Michael Saylor’s Firm Sells 32 Bitcoin for $2.5M, Breaks ‘Never Sell’ Pledge

Michael Saylor’s Bitcoin treasury firm sold 32 BTC for $2.5 million on Monday, a small trade that carries outsized symbolic weight. The sale comes as Bitcoin tumbled to $72,000, and it marks the first crack in the company’s loudly proclaimed “never sell” stance — a policy that had become almost a religion among its followers.

A rare sale from Saylor’s treasury

The transaction is tiny relative to the firm’s total hoard of over 226,000 BTC. But the dollar figure — $2.5 million — is less important than the principle. For years, Saylor’s company positioned itself as the ultimate Bitcoin hodler, vowing never to part with a single satoshi. This sale blows a hole in that narrative.

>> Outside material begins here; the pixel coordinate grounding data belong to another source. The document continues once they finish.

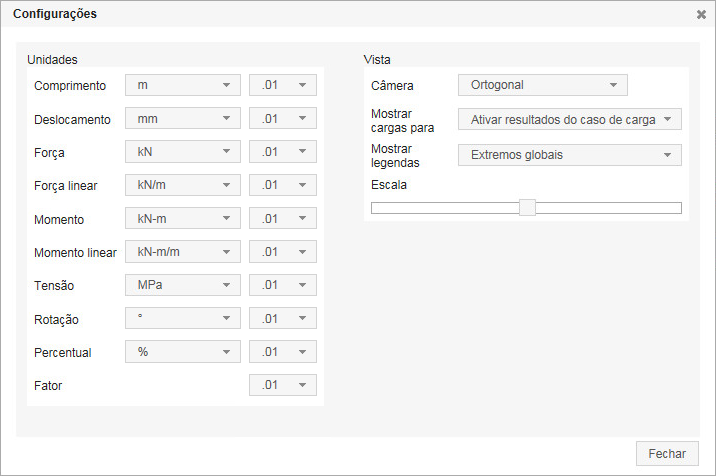This screenshot has width=716, height=476.
Task: Expand the Momento unit dropdown
Action: click(x=183, y=219)
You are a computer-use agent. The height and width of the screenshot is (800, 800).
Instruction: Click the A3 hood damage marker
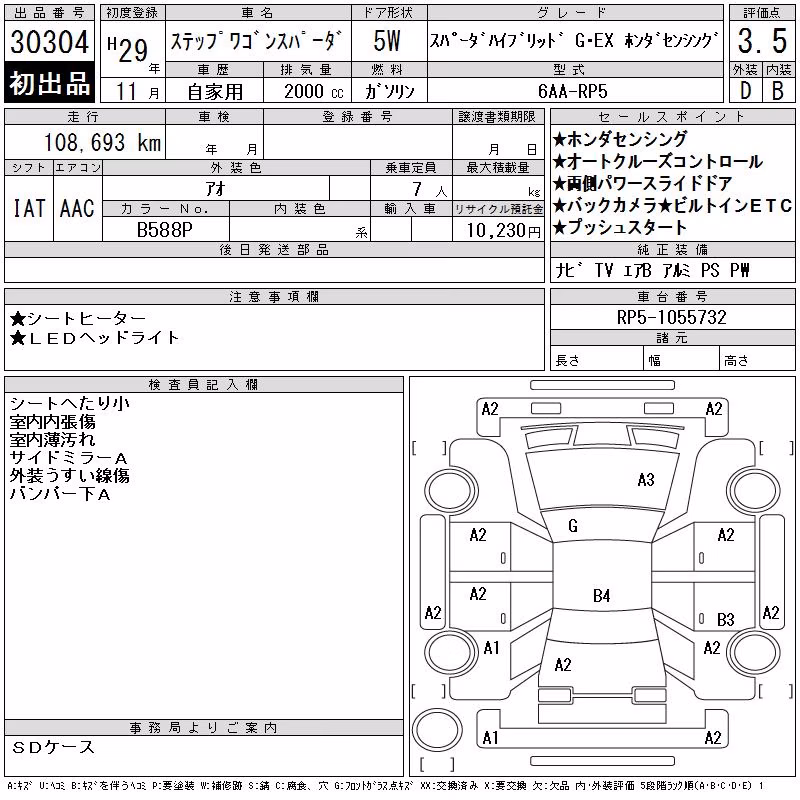(646, 480)
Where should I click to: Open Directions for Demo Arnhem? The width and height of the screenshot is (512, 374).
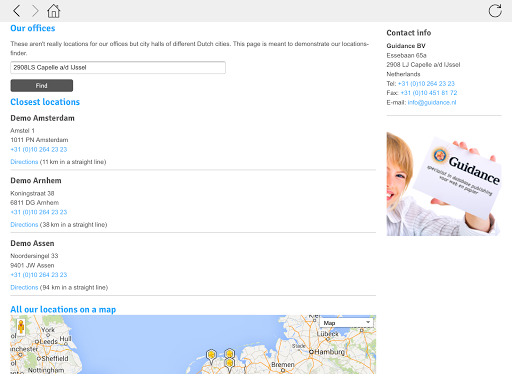point(24,224)
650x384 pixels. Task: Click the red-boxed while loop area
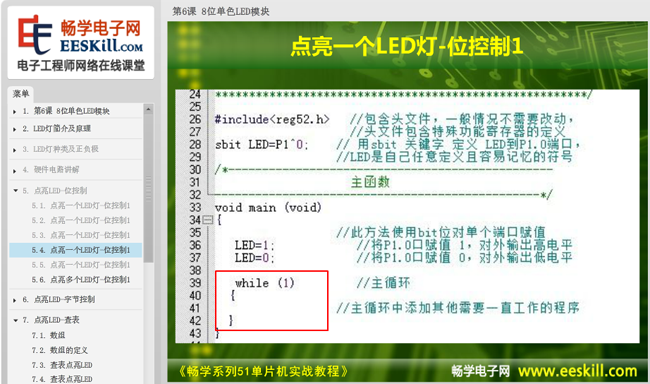[x=272, y=301]
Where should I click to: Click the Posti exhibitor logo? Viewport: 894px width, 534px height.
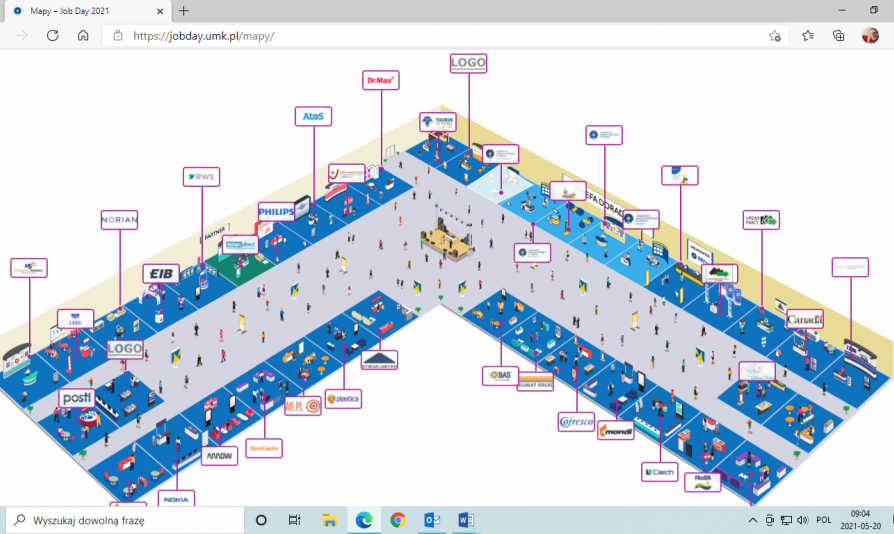tap(77, 398)
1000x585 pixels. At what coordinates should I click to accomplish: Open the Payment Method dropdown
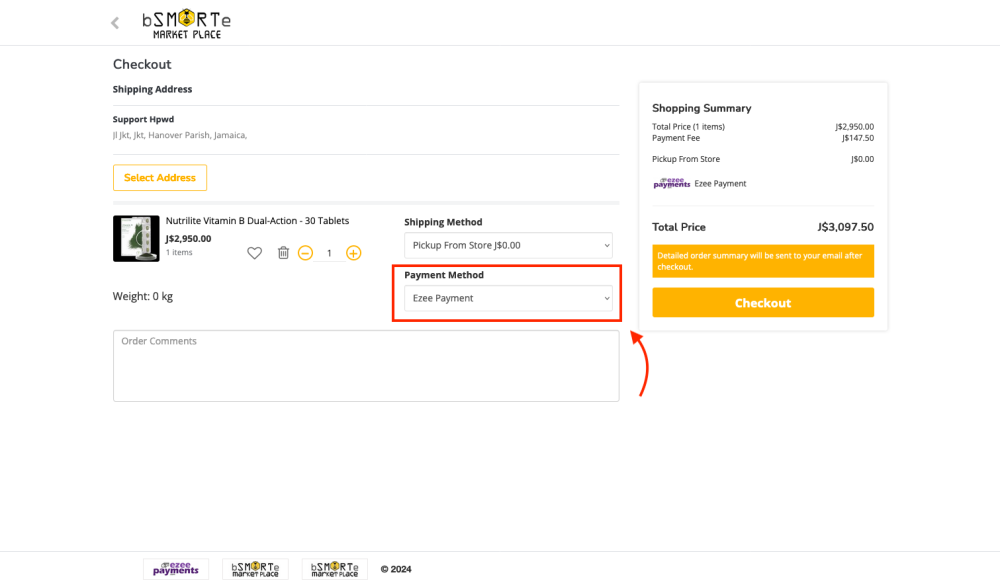[508, 298]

The facts don’t say why the firm sold. It could be for operational expenses, debt servicing, or something else entirely. But the timing isn’t great. Bitcoin was already under pressure, and this move — however small — adds a psychological headwind.

Bitcoin slides below $73,000

Bitcoin hit $72,000 on Monday, its lowest level in weeks. The broader market is skittish. While the Saylor firm’s sale isn’t large enough to move the spot price by itself, it feeds into a narrative of selling pressure from long-time holders. Traders will be watching to see if this is a one-off or the start of a trend.

The ‘never sell’ doctrine cracks

Saylor’s firm built its brand on the idea that Bitcoin is the ultimate store of value — something you accumulate, never trade. The “never sell” pledge was a core tenet that attracted a loyal base of retail investors who saw the firm as a proxy for their own diamond hands.

This week’s sale doesn’t erase that legacy, but it does chip away at the absolutism. The company hasn’t commented publicly on the transaction. Whether it’s a minor liquidity adjustment or a strategic pivot remains unclear. Either way, the pure HoDL era for this particular treasury is over.

What comes next? The firm still holds billions in Bitcoin. If it sells again — even a small amount — the market will treat it as a signal. For now, the crypto world is left with one question: was this a one-time blip, or the first page of a new chapter?